- TASK TO CARRY OUT -
Gather all lines in the data that hold the string "Costa".

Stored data

*** Begin section ***

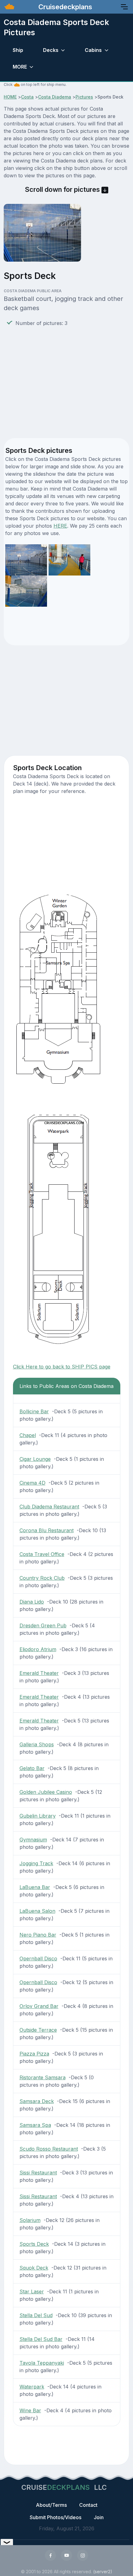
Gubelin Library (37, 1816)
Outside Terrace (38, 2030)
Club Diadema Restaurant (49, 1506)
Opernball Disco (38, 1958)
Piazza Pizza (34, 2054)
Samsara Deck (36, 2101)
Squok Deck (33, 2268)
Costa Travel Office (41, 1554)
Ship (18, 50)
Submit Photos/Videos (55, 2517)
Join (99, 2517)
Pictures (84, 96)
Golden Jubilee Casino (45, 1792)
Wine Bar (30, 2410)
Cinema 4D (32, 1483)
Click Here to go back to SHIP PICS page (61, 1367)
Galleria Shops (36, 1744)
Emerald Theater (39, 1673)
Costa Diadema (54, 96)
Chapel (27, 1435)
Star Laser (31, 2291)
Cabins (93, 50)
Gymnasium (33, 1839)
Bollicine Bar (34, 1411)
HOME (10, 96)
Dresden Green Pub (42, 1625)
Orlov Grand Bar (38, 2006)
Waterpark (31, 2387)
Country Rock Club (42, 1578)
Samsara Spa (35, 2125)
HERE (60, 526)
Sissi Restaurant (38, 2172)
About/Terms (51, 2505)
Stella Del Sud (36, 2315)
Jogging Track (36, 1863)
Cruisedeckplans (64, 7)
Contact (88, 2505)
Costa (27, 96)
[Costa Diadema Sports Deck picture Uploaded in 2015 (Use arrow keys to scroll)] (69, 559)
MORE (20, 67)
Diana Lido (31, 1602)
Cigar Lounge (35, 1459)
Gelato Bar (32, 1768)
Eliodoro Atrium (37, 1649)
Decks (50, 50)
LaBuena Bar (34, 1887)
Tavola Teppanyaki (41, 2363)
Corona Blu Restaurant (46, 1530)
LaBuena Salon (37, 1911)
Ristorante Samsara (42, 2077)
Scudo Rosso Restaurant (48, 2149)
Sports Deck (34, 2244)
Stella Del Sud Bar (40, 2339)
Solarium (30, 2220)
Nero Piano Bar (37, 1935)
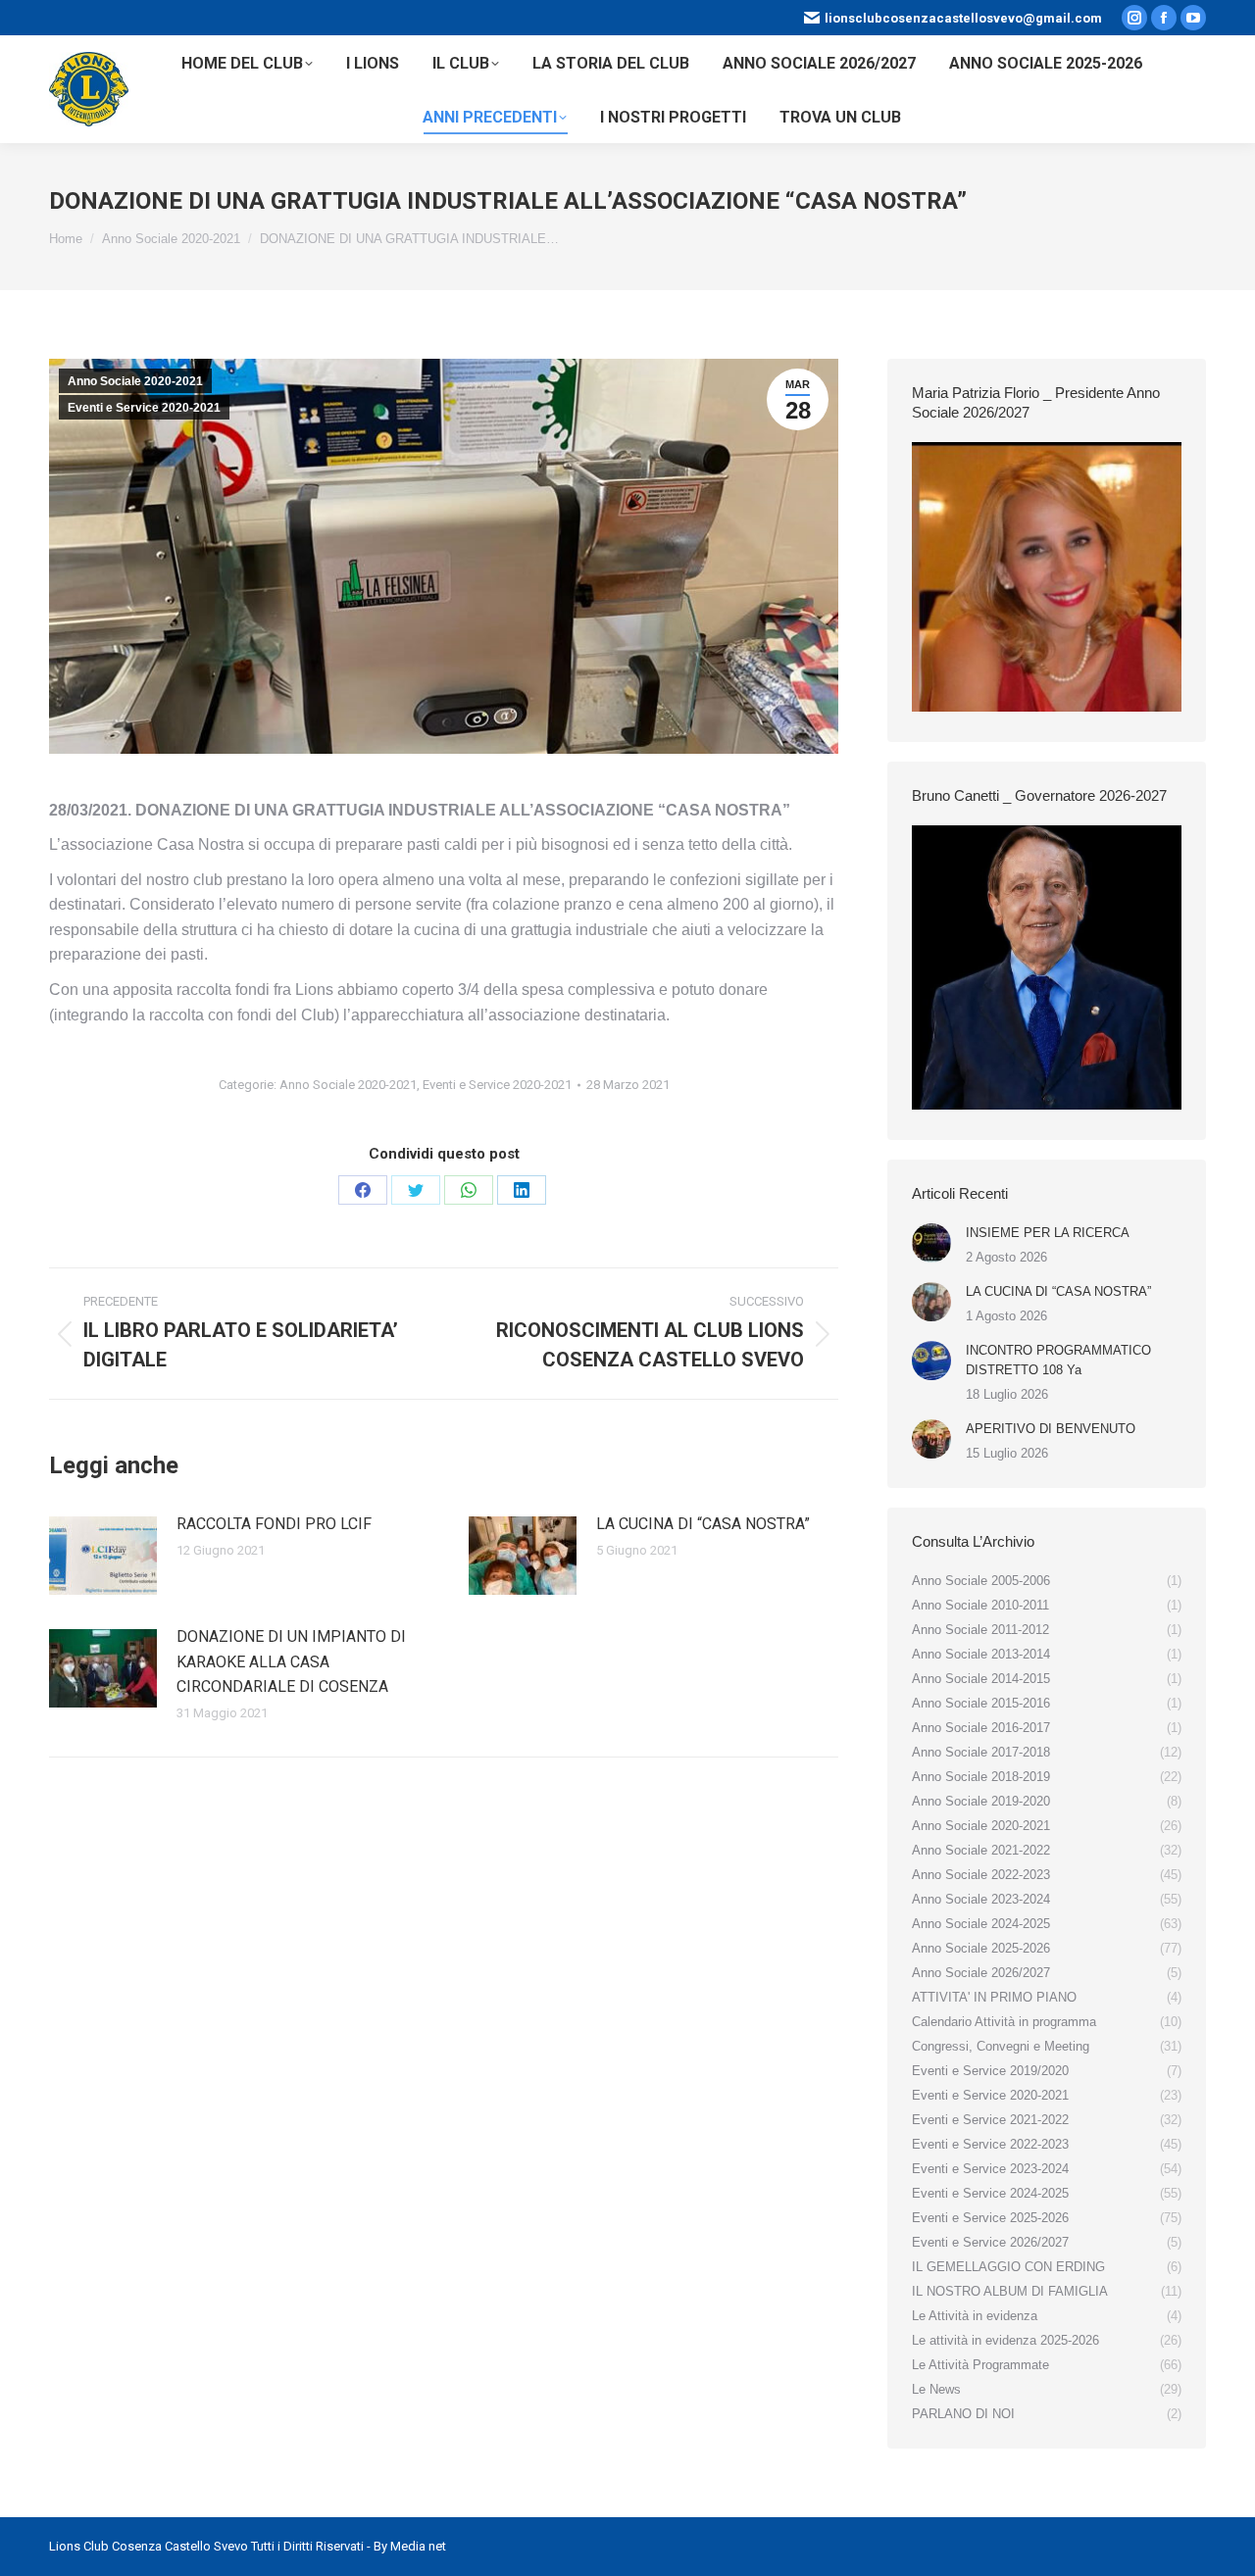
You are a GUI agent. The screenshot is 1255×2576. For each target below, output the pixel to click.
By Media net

*** End section ***

- PROBLEM SOLUTION -
Costa Travel Office (41, 1554)
Costa Diadema (54, 96)
Costa (27, 96)
[Costa Diadema Sports Deck picture Uploaded in 2015 (Use arrow keys to scroll)] (69, 559)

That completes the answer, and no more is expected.